At Bay Area theaters.) ------------------------------------------------------------------------
It spotlights a shameful recent chapter of Australian history when racist kidnappings were part of that country's official policy, yet "Rabbit-Proof Fence" turns this dubious past into a breathtaking story of defiance and triumph that has to be considered one of the year's most sublime films.
Director Phillip Noyce based his movie on the lives of three Aboriginal girls who, in 1931, escaped from their captors into a shaky freedom that required them to traverse more than 1,000 miles across rivers, desert, mountains and other harsh terrain. Chased all the way by an Aboriginal tracker on horseback who takes his orders from a bigoted, arrogant official (Kenneth Branagh), the girls are frequently pushed to the brink of capture or death.
After just a few minutes of watching "Rabbit-Proof Fence," it's easy to understand why Noyce has said, "I thought this was a film that had to be made. " Between 1910 and 1970, the Australian government targeted mixed-race Aboriginal children in the outback and took them to reorientation centers. There they were forced to speak English, attend church and learn "skills" they would use as servants and laborers for white people.
One hundred thousand Aboriginal children were taken this way from their parents, according to an Australian government report released in 1997. Though there is still debate about what percentage of these kids the government forcibly abducted (as opposed to other means, such as taking them without familial protest), it's indisputable that people such as A.O. Neville (whom Branagh portrays) wanted to rid the country of lighter-skinned "half-caste" and "quarter-caste" Aboriginals. As Noyce's movie makes clear, Neville -- whose ironic title was chief protector of Aborigines -- directed the effort with a sick, efficient conviction.
"Are we to allow the creation of an unwanted third race?" Branagh's character asks in "Rabbit-Proof Fence," as he speaks to a group of white women and explains how to "breed out" the country's mixed-race children. "In spite of themselves," he adds, "the native must be helped."
Molly Craig didn't want that help in 1931, nor did any of her family, whose Aboriginal ancestors had lived on the Australian continent for tens of thousands of years -- long before white Britons colonized the land. In "Rabbit- Proof Fence," the 14-year-old Molly is played with Oscar-worthy adroitness by newcomer Everlyn Sampi, who is in nearly every substantial scene.. Sampi's Molly is a tender-eyed teen who learns in childhood how to be strong and daring, how to respect nature and how to recognize opportunities when they arise.
As soon as Molly was kidnapped with her younger sister Daisy (Tianna Sansbury) and cousin Gracie (Laura Monaghan) and transported to a remote barracks far from home, she planned their escape. A key: the wire fence running the length of Australia that -- if followed -- would take her, Daisy and Gracie back home. The fence was built in 1907 to keep rabbit hordes from entering the west of Australia and is still in use today (though it's no longer the world's longest unbroken line of fence).

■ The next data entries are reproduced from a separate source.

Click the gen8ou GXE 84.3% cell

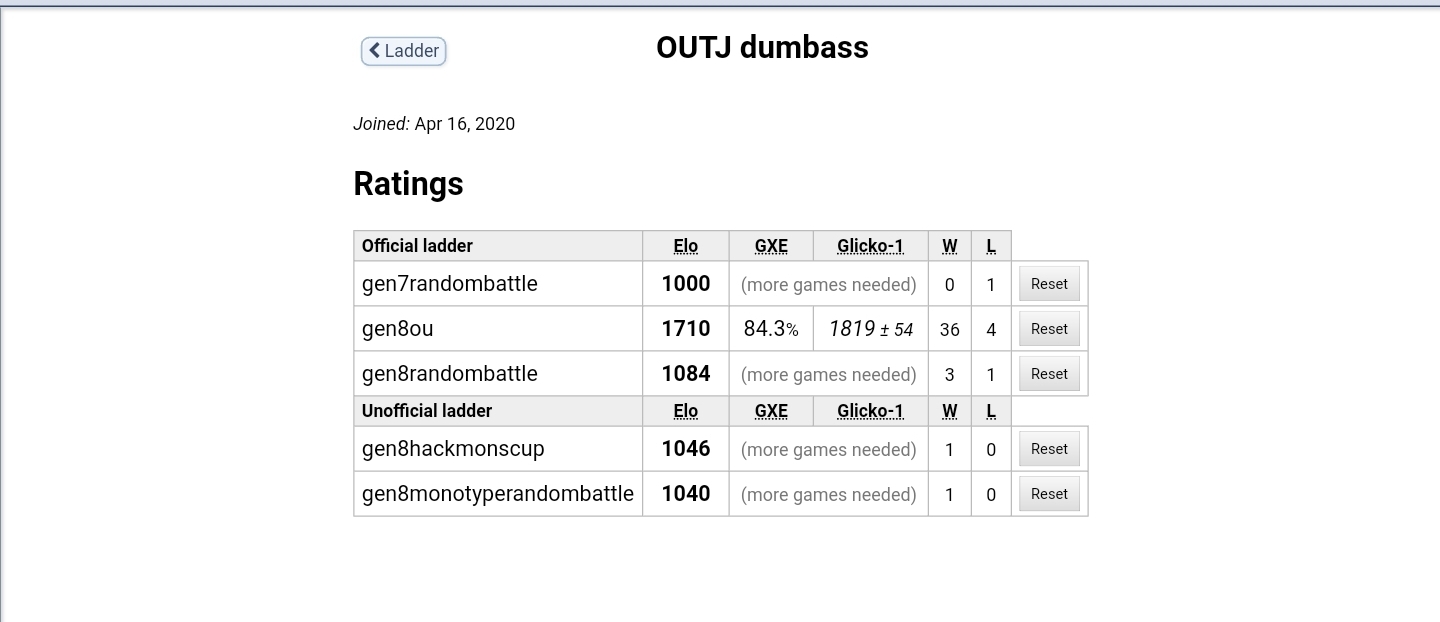771,329
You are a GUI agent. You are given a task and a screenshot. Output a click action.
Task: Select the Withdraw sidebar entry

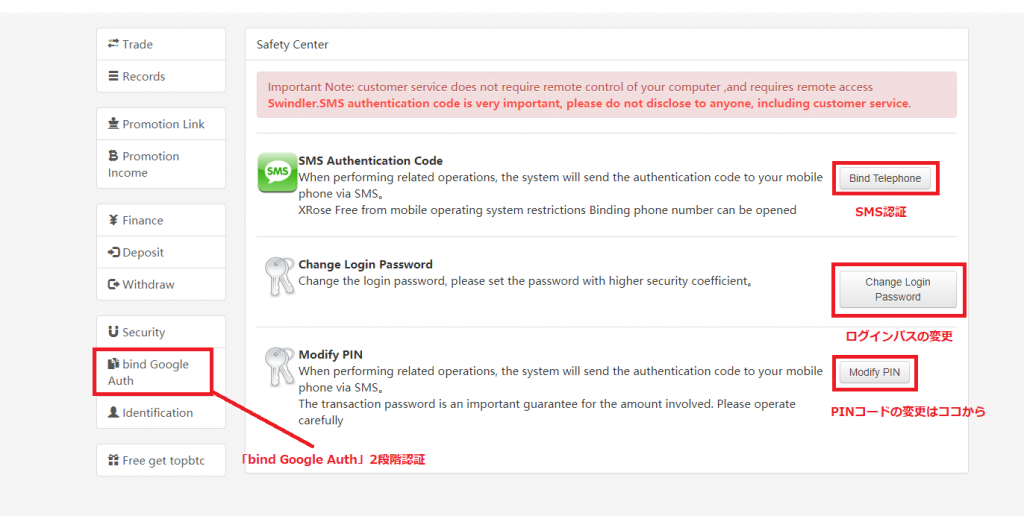point(161,284)

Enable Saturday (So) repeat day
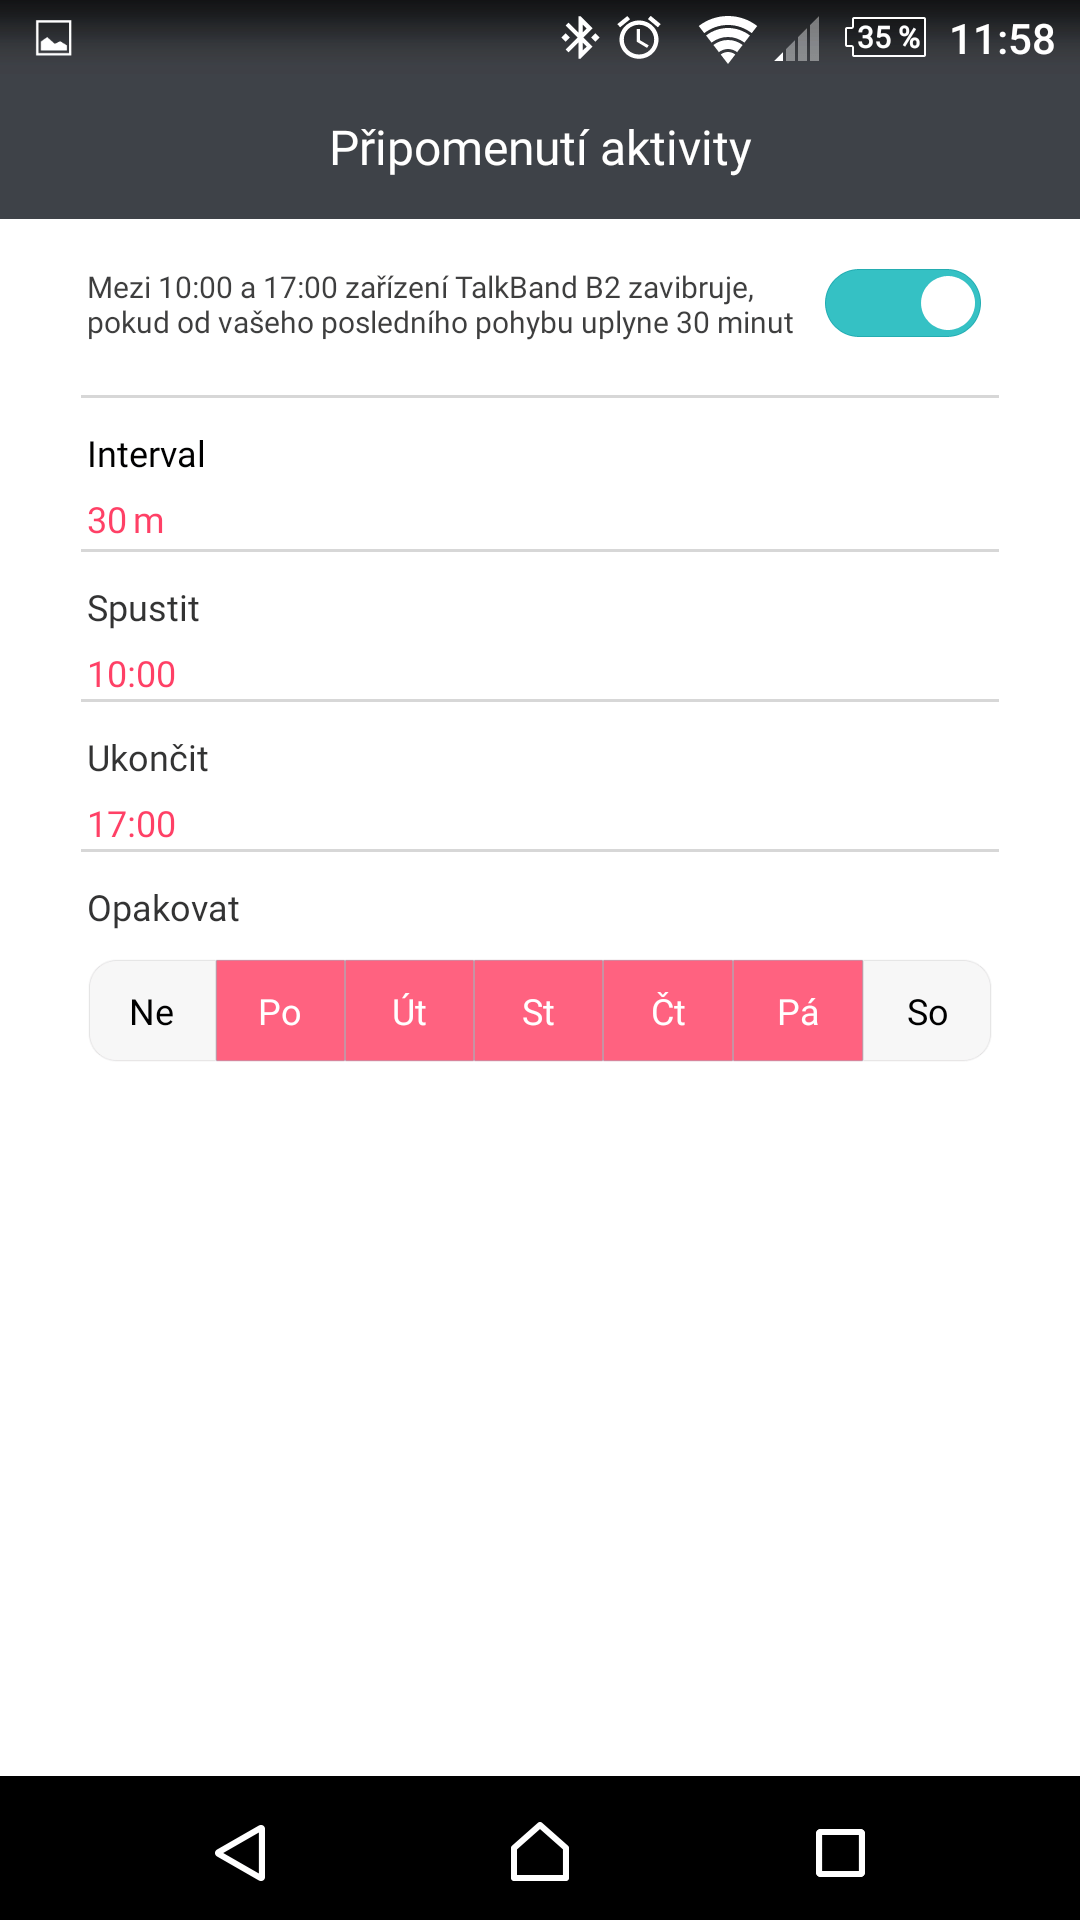tap(927, 1011)
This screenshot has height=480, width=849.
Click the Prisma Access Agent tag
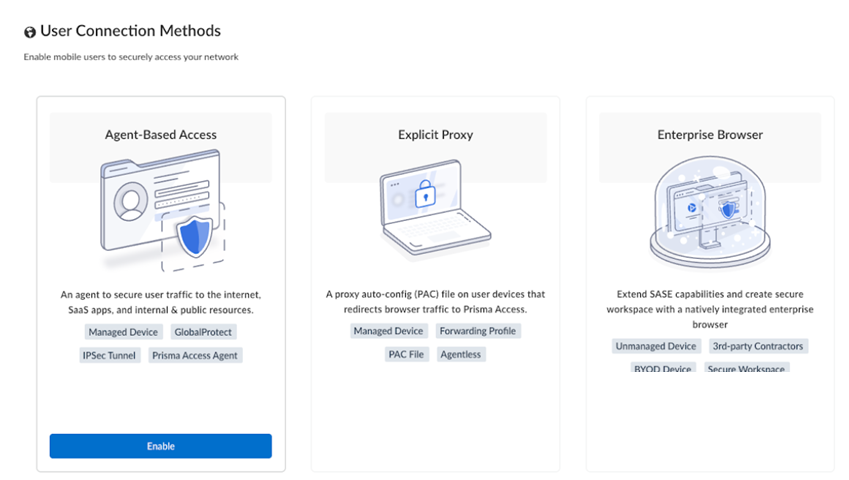tap(196, 355)
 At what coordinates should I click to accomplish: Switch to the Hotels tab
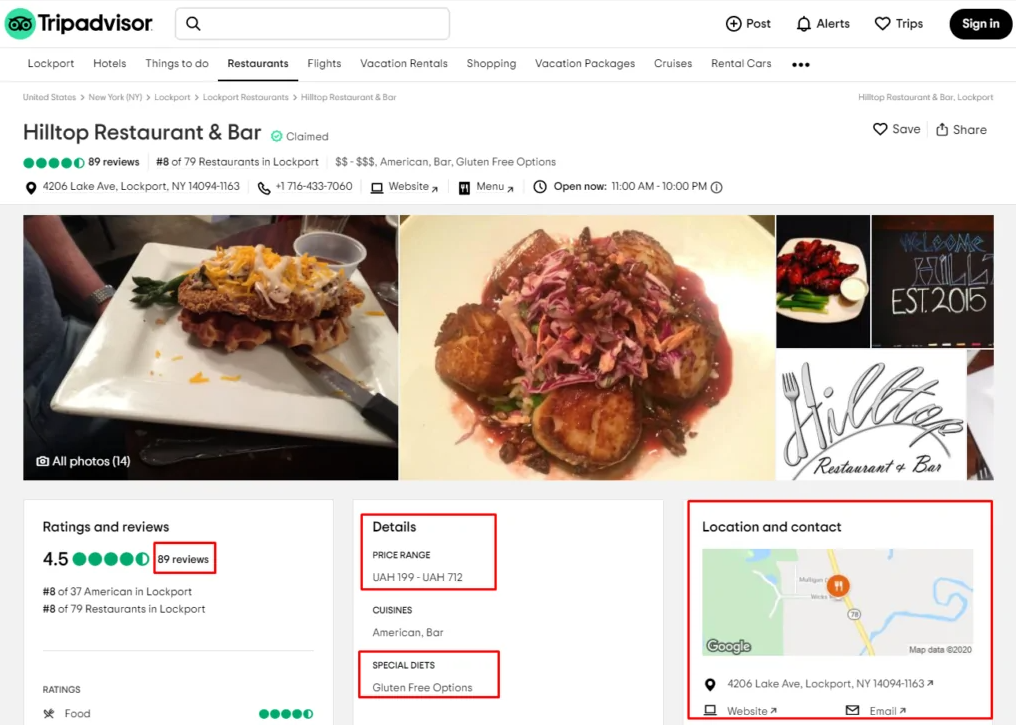[x=110, y=63]
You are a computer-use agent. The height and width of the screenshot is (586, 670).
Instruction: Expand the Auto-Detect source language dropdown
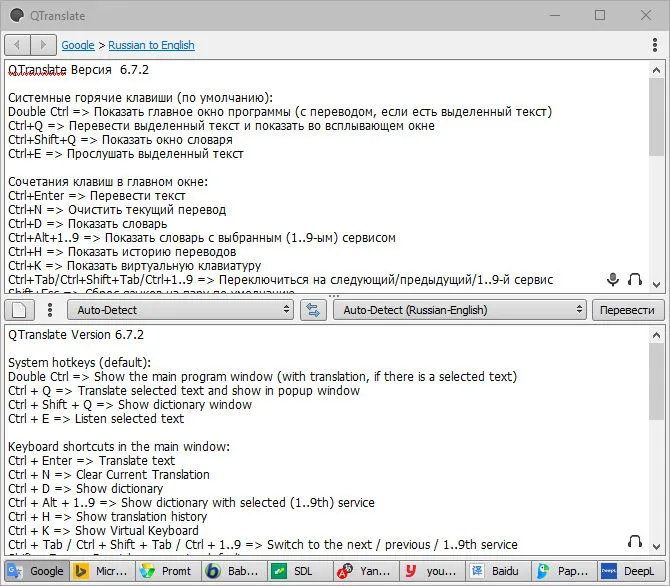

Nearly everything about "Rabbit-Proof Fence" is astonishing. Acting doesn't get much better than this. (The tracker, played by David Gulpilil, says few words, but his performance -- through gestures and expressions -- is unforgettable.) The panoramic scenes of the Australian outback and the close- in shots of Molly's village are visually searing. The soundtrack by Peter Gabriel is -- like the one he did for "The Last Temptation of Christ" -- both haunting and majestic.
Noyce, who was born in Australia and made his name there with independent films before moving to the United States and establishing a reputation for such blockbusters as "Patriot Games," is understandably proud of the independently made "Rabbit-Proof Fence." So is Doris Pilkington Garimara, the daughter of Molly Craig, whose novel about her mother's kidnapping and escape ("Follow the Rabbit-Proof Fence") inspired Noyce's film.
"Rabbit-Proof Fence" is proof that there will always be stories from real life -- and from other parts of the globe -- that are shocking and beautiful to behold. All movies should aspire to be this good.